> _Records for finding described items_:
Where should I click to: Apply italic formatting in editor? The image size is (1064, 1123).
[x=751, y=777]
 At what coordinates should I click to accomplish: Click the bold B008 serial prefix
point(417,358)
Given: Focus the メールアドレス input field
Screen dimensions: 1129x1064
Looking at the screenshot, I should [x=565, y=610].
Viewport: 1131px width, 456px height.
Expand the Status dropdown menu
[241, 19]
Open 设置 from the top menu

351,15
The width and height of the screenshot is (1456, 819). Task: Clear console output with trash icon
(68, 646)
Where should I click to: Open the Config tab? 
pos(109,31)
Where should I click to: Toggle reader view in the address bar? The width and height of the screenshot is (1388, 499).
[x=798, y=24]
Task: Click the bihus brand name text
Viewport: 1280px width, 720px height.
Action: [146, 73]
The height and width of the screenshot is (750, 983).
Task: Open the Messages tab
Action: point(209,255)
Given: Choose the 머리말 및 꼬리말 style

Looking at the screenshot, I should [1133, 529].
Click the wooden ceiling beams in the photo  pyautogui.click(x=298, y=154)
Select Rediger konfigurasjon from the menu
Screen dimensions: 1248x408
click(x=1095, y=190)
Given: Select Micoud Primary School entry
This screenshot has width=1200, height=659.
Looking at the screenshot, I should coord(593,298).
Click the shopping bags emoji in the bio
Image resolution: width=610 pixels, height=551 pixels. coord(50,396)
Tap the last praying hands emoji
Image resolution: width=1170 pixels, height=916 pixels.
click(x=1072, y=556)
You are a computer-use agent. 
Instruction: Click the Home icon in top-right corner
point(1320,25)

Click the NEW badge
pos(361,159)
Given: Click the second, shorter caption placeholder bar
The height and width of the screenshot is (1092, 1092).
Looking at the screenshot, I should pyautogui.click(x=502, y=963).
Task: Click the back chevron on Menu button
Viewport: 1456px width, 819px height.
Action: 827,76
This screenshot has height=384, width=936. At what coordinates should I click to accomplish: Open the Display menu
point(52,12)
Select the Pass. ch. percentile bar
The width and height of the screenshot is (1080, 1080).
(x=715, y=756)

> _Stated exercise_: Rewrite all the records above as a Markdown table with the columns "Row" and "Line". Number each line in order and skip the blank lines.

> _The completed task_:
| Row | Line |
|---|---|
| 1 | Where should I click to: Apply italic formatting in editor? The image size is (1064, 1123). |
| 2 | [x=751, y=777] |
| 3 |  At what coordinates should I click to accomplish: Click the bold B008 serial prefix |
| 4 | point(417,358) |
| 5 | Given: Focus the メールアドレス input field |
| 6 | Screen dimensions: 1129x1064 |
| 7 | Looking at the screenshot, I should [x=565, y=610]. |
| 8 | Viewport: 1131px width, 456px height. |
| 9 | Expand the Status dropdown menu |
| 10 | [241, 19] |
| 11 | Open 设置 from the top menu |
| 12 | 351,15 |
| 13 | The width and height of the screenshot is (1456, 819). Task: Clear console output with trash icon |
| 14 | (68, 646) |
| 15 | Where should I click to: Open the Config tab?  |
| 16 | pos(109,31) |
| 17 | Where should I click to: Toggle reader view in the address bar? The width and height of the screenshot is (1388, 499). |
| 18 | [x=798, y=24] |
| 19 | Task: Click the bihus brand name text |
| 20 | Viewport: 1280px width, 720px height. |
| 21 | Action: [146, 73] |
| 22 | The height and width of the screenshot is (750, 983). |
| 23 | Task: Open the Messages tab |
| 24 | Action: point(209,255) |
| 25 | Given: Choose the 머리말 및 꼬리말 style |
| 26 | Looking at the screenshot, I should [1133, 529]. |
| 27 | Click the wooden ceiling beams in the photo  pyautogui.click(x=298, y=154) |
| 28 | Select Rediger konfigurasjon from the menu |
| 29 | Screen dimensions: 1248x408 |
| 30 | click(x=1095, y=190) |
| 31 | Given: Select Micoud Primary School entry |
| 32 | This screenshot has width=1200, height=659. |
| 33 | Looking at the screenshot, I should coord(593,298). |
| 34 | Click the shopping bags emoji in the bio |
| 35 | Image resolution: width=610 pixels, height=551 pixels. coord(50,396) |
| 36 | Tap the last praying hands emoji |
| 37 | Image resolution: width=1170 pixels, height=916 pixels. |
| 38 | click(x=1072, y=556) |
| 39 | You are a computer-use agent.  |
| 40 | Instruction: Click the Home icon in top-right corner |
| 41 | point(1320,25) |
| 42 | Click the NEW badge |
| 43 | pos(361,159) |
| 44 | Given: Click the second, shorter caption placeholder bar |
| 45 | The height and width of the screenshot is (1092, 1092). |
| 46 | Looking at the screenshot, I should pyautogui.click(x=502, y=963). |
| 47 | Task: Click the back chevron on Menu button |
| 48 | Viewport: 1456px width, 819px height. |
| 49 | Action: 827,76 |
| 50 | This screenshot has height=384, width=936. At what coordinates should I click to accomplish: Open the Display menu |
| 51 | point(52,12) |
| 52 | Select the Pass. ch. percentile bar |
| 53 | The width and height of the screenshot is (1080, 1080). |
| 54 | (x=715, y=756) |